Betapa lihai Anna Akhmatova “mengiaskan” drama-drama yang ditulis oleh
William Shakespeare seperti perang yang terjadi di langit, dan juga sebaliknya,
meski saya tak bermaksud menafsirkan hujan dan gerimis sebagai “perang kosmis”

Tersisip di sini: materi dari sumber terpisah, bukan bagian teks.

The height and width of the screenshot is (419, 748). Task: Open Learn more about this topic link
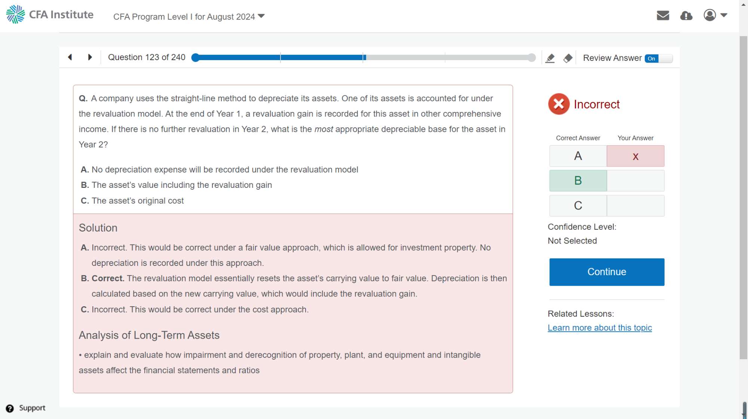click(x=600, y=328)
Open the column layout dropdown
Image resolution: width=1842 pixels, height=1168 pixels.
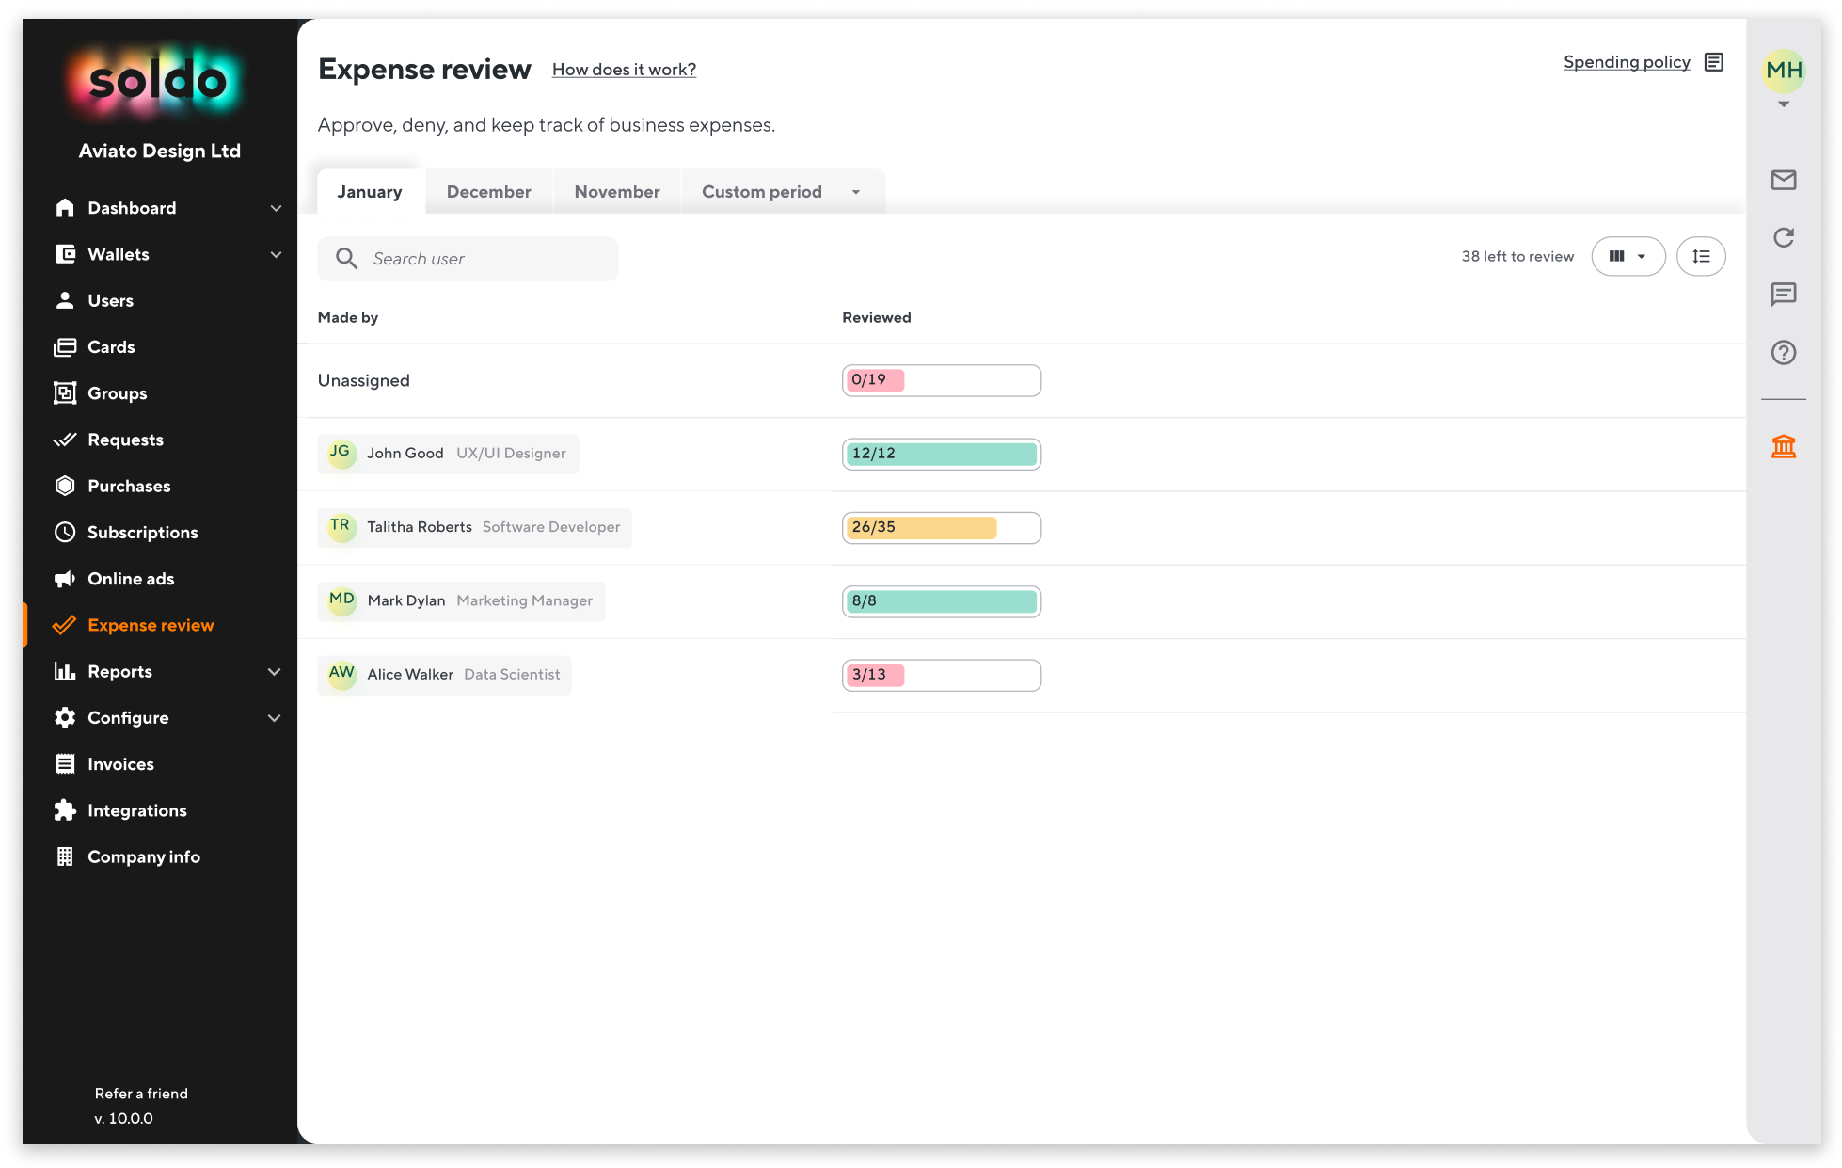point(1628,256)
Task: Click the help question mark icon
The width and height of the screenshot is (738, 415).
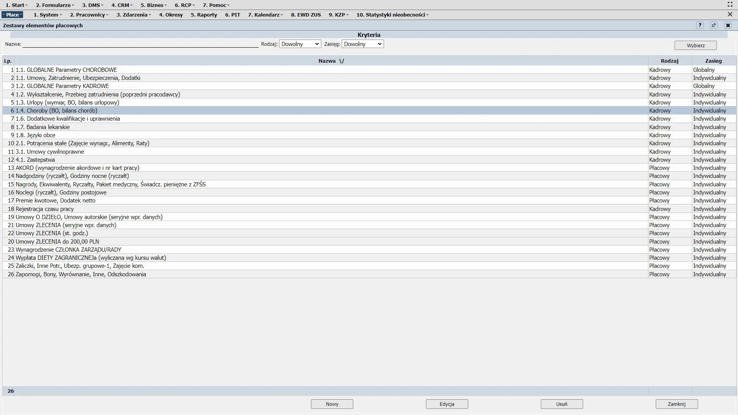Action: coord(700,25)
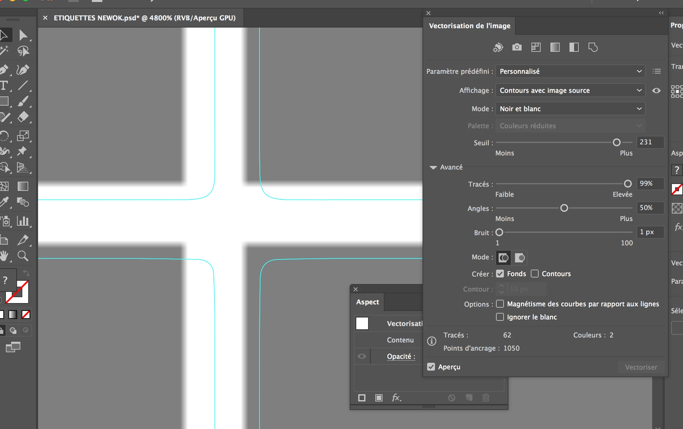
Task: Open the Paramètre prédéfini dropdown
Action: click(x=570, y=71)
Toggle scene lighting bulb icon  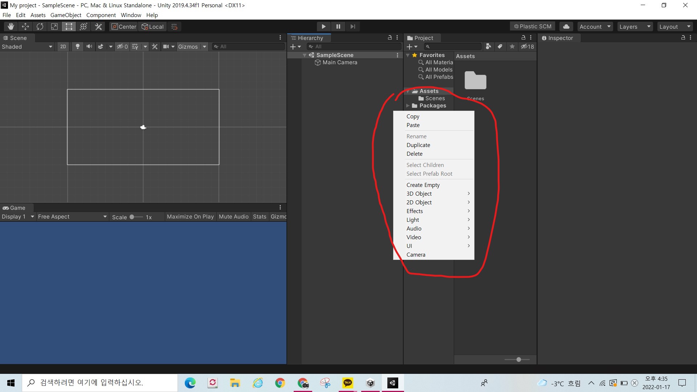pyautogui.click(x=77, y=46)
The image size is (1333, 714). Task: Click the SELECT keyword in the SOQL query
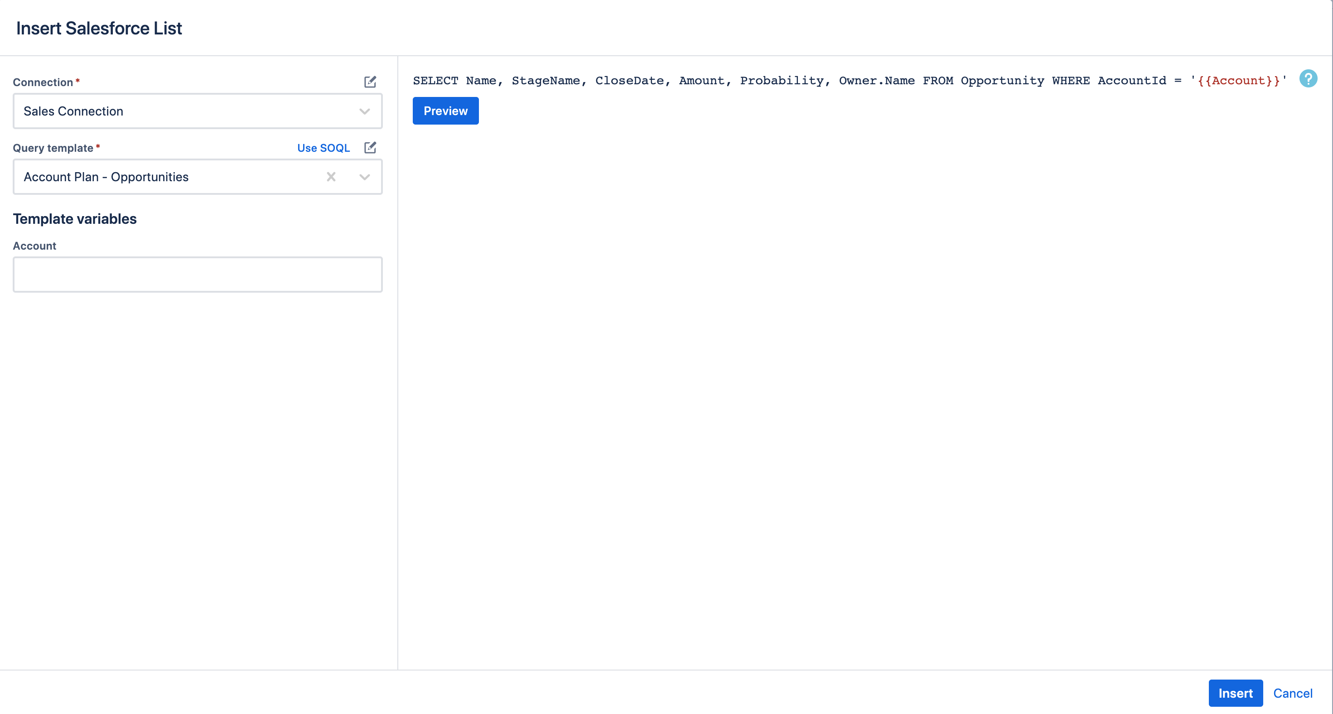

antar unsur atau antar anasir alam yang telah melahirkan atau menciptakan hujan
dan gerimis.
Tentu saja, jika kita baca
secara cermat, puisi yang ditulis Anna Akhmatova yang berjudul ‘Untuk
Orang-orang London’ itu, bicara tentang waktu –meski waktu yang ia pahami dalam
konteks puisi yang ditulisnya itu agak ‘rendah’, yaitu sebagai sejarah, di mana
kita merupakan bagian dari sejarah itu sendiri, dan karena itu, menurut saya
dalam konteks diari singkat ini, waktu yang dipahami oleh Octavio Paz dan Anna
Akhmatova memang berbeda, di mana bagi Paz, waktu adalah ‘rahim enigmatik’ bagi
puisi.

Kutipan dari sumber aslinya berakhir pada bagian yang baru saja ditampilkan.